Она скрывала это отъ него. Вѣдь доходы не мѣшали ея любви къ Антону, но онъ бѣшеный, ревнивый... Вызналъ бы все, живя въ Ялтѣ.
И, охваченная позднимъ раскаяніемъ, она заплакала.
— Не реви, Матрешка... Чего ревѣть? — съ необыкновенной нѣжностью проговорилъ матросъ, тронутый страхомъ Матреши за него и самъ отлично понимающій опасность шторма.
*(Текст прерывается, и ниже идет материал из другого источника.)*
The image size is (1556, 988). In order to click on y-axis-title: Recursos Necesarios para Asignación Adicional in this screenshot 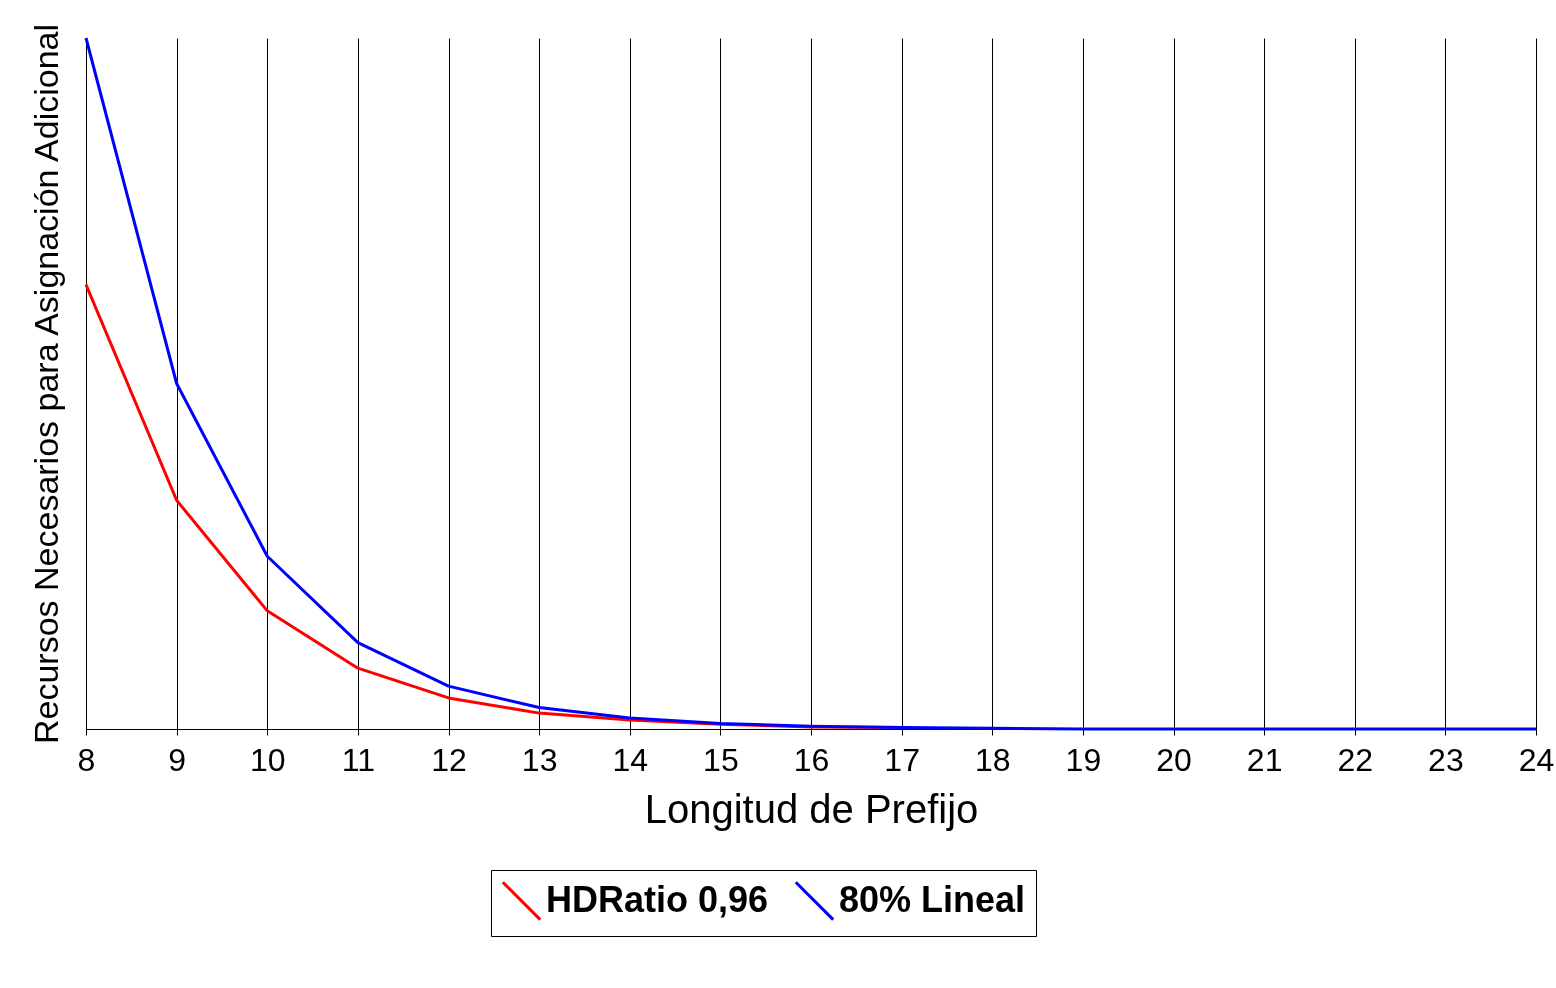, I will do `click(46, 384)`.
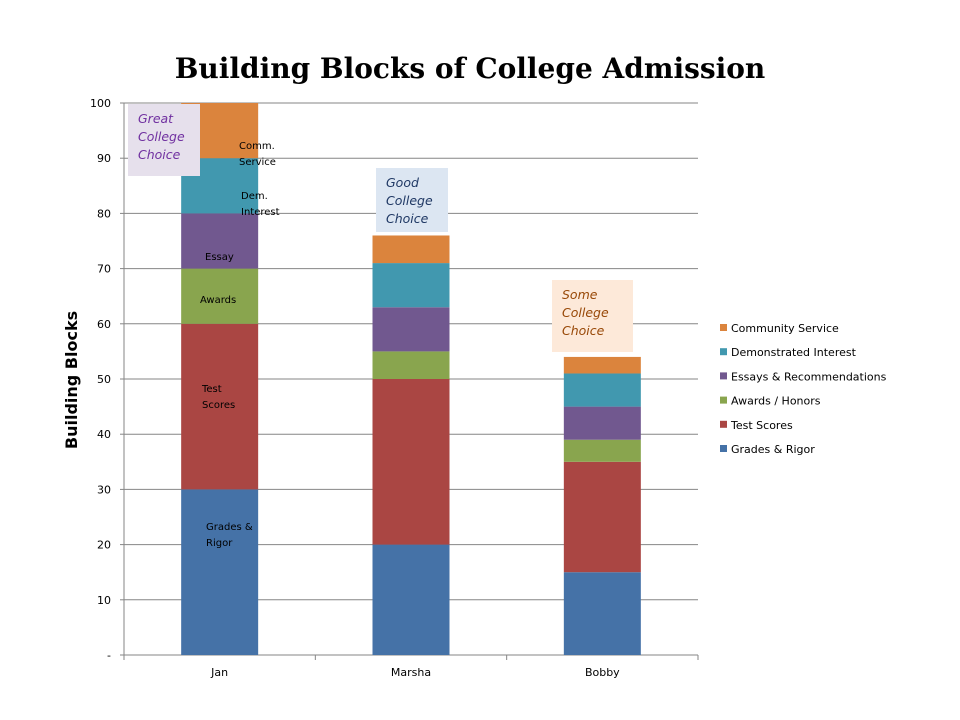 Image resolution: width=960 pixels, height=720 pixels. Describe the element at coordinates (219, 672) in the screenshot. I see `x-tick-label: Jan` at that location.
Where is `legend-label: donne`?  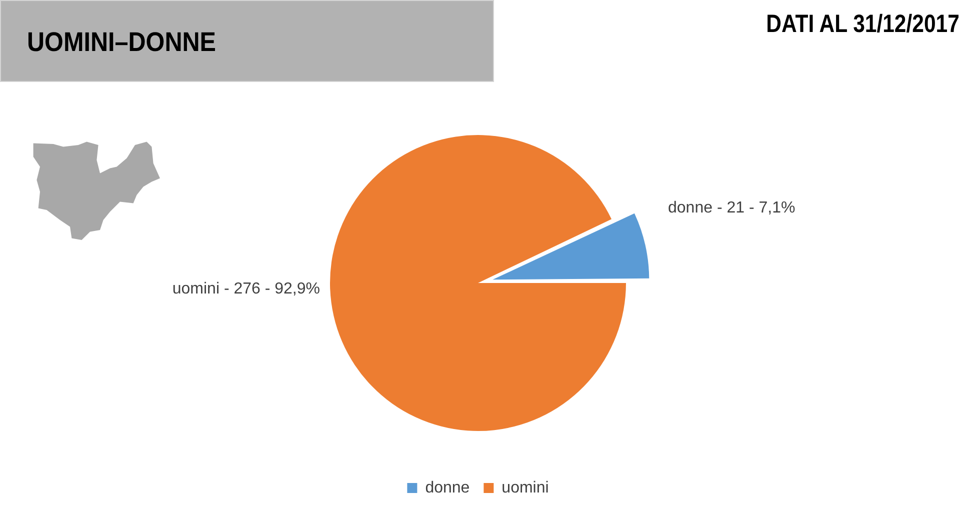
legend-label: donne is located at coordinates (448, 488).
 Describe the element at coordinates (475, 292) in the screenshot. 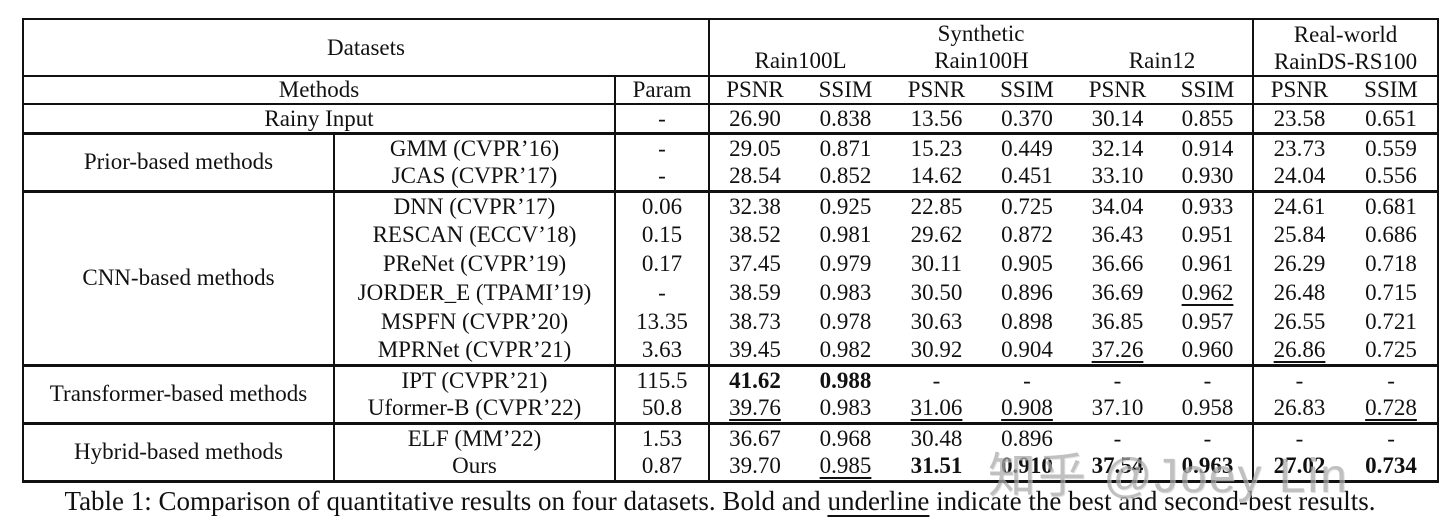

I see `method-cell: JORDER_E (TPAMI’19)` at that location.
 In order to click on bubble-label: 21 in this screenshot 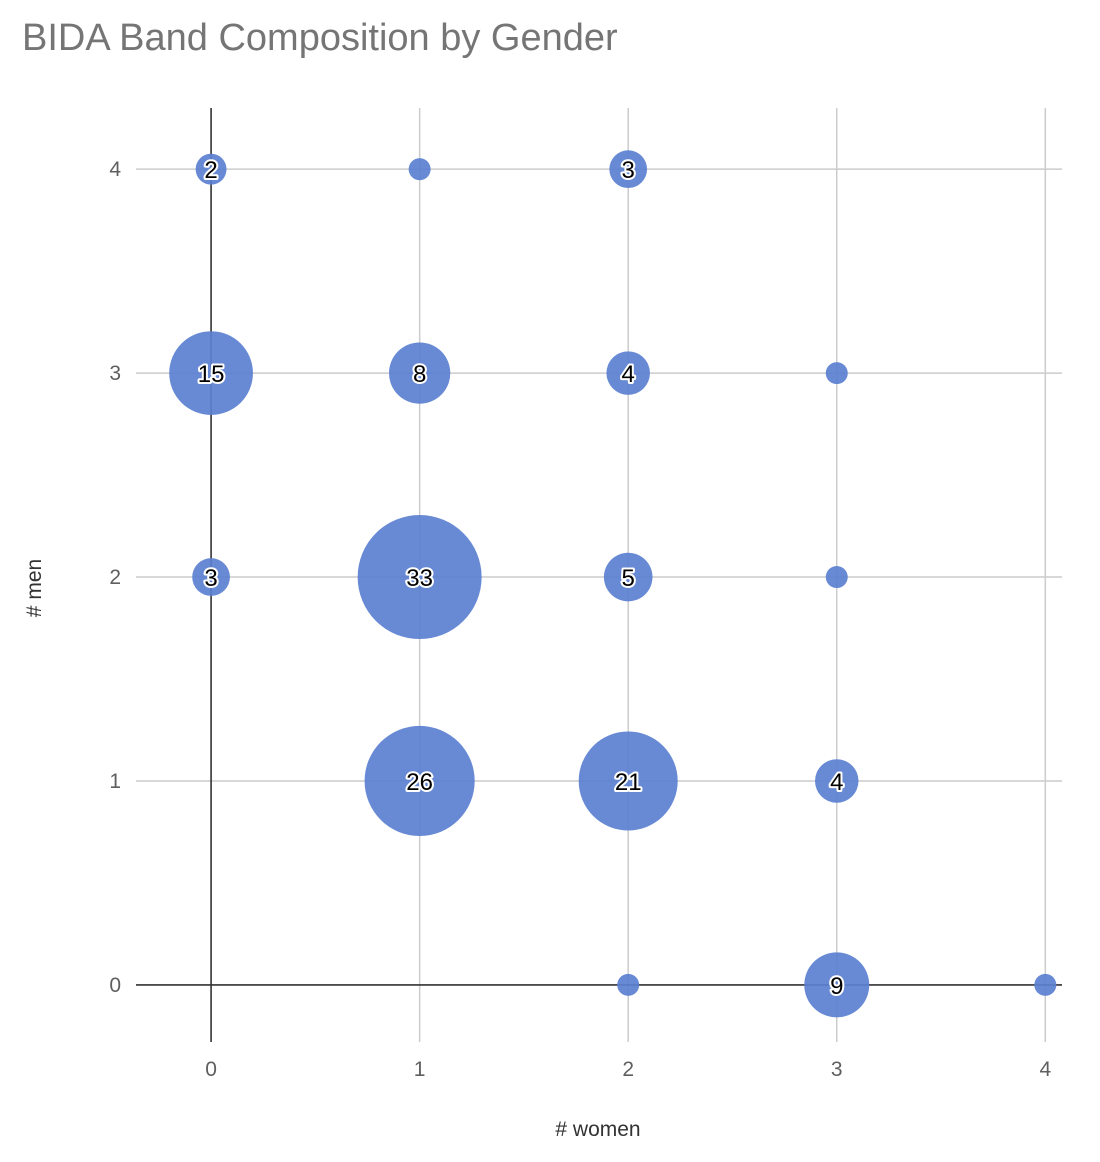, I will do `click(628, 782)`.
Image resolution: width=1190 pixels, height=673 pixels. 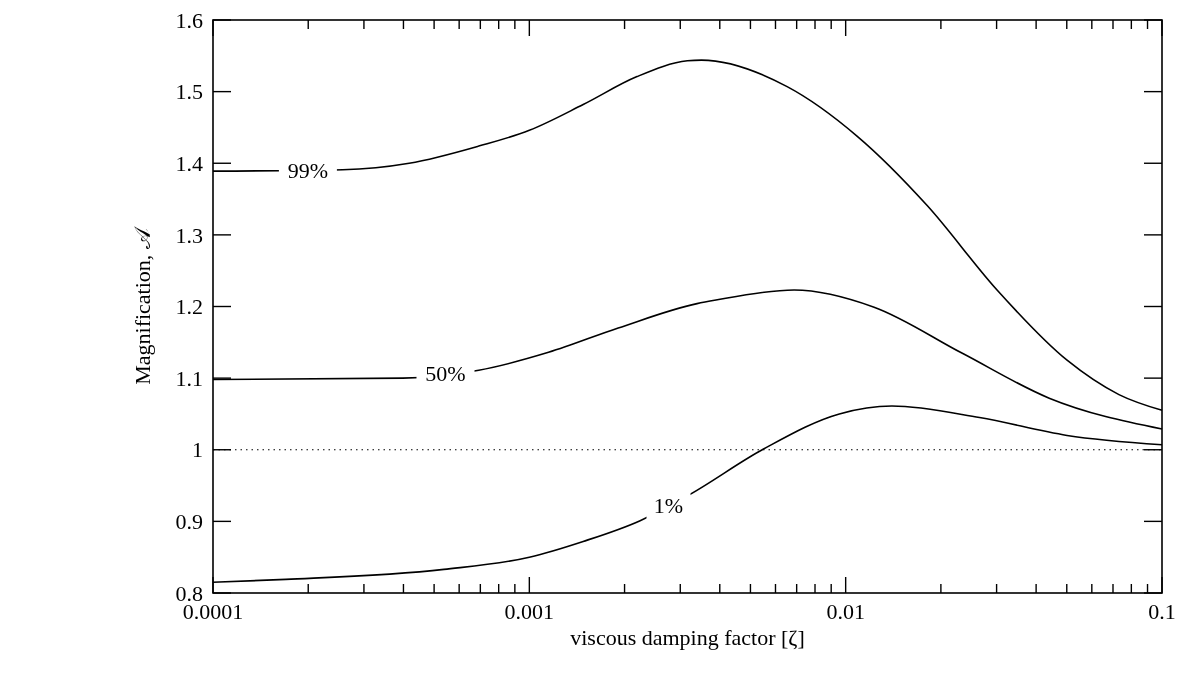 What do you see at coordinates (189, 163) in the screenshot?
I see `y-tick-label: 1.4` at bounding box center [189, 163].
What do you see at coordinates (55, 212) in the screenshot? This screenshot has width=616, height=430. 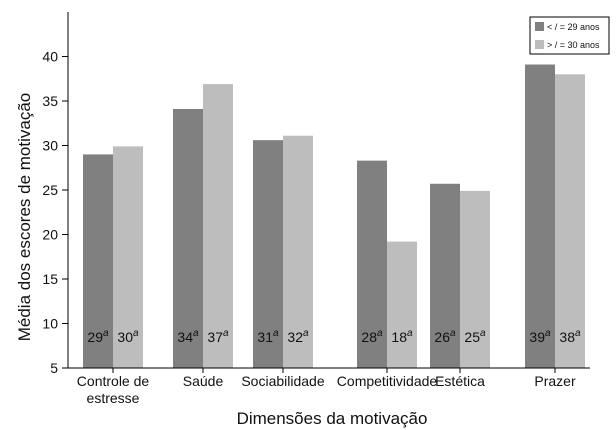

И, стараясь поцѣлуями вытереть слезы, онъ, что бъ подбодрить Матрешу, прибавилъ своимъ увѣреннымъ и безшабашнымъ тономъ:
— И чего бояться? До Керчи дойдемъ, тамъ и отстоимся... И телеграммъ тебѣ пошлю!
Матреша улыбнулась сквозь слезы. И черезъ минуту, хорошо знающая власть своего обаянія надъ Антономъ, рѣшительно и повелительно сказала;
— Какъ рейцъ кончишь, проси разсчетъ. Слышишь? Не хочу я больше мужа матросомъ!
— Обвязательно возьму разсчетъ, коли ты хочешь быть при мужѣ!..
— То-то хочу и что бъ вмѣстѣ жить, Антоша... на одной квартирѣ... Надоѣло врозь... Брошу я свою Айканиху!
Обрадованный Антонъ сіялъ побѣдоносно.
— То-то пришла въ разсудокъ, Матрешка... Давно звалъ тебя вмѣстѣ жить, какъ полагается форменно супругамъ.. И я мѣсто пріищу... въ дворники поступлю, а то не здѣсь, такъ въ Севастополѣ. Не бойсь, тебѣ не нужно въ людяхъ жить.
— Придумаемъ, какъ лучше, Антоша.... Деньжонки есть.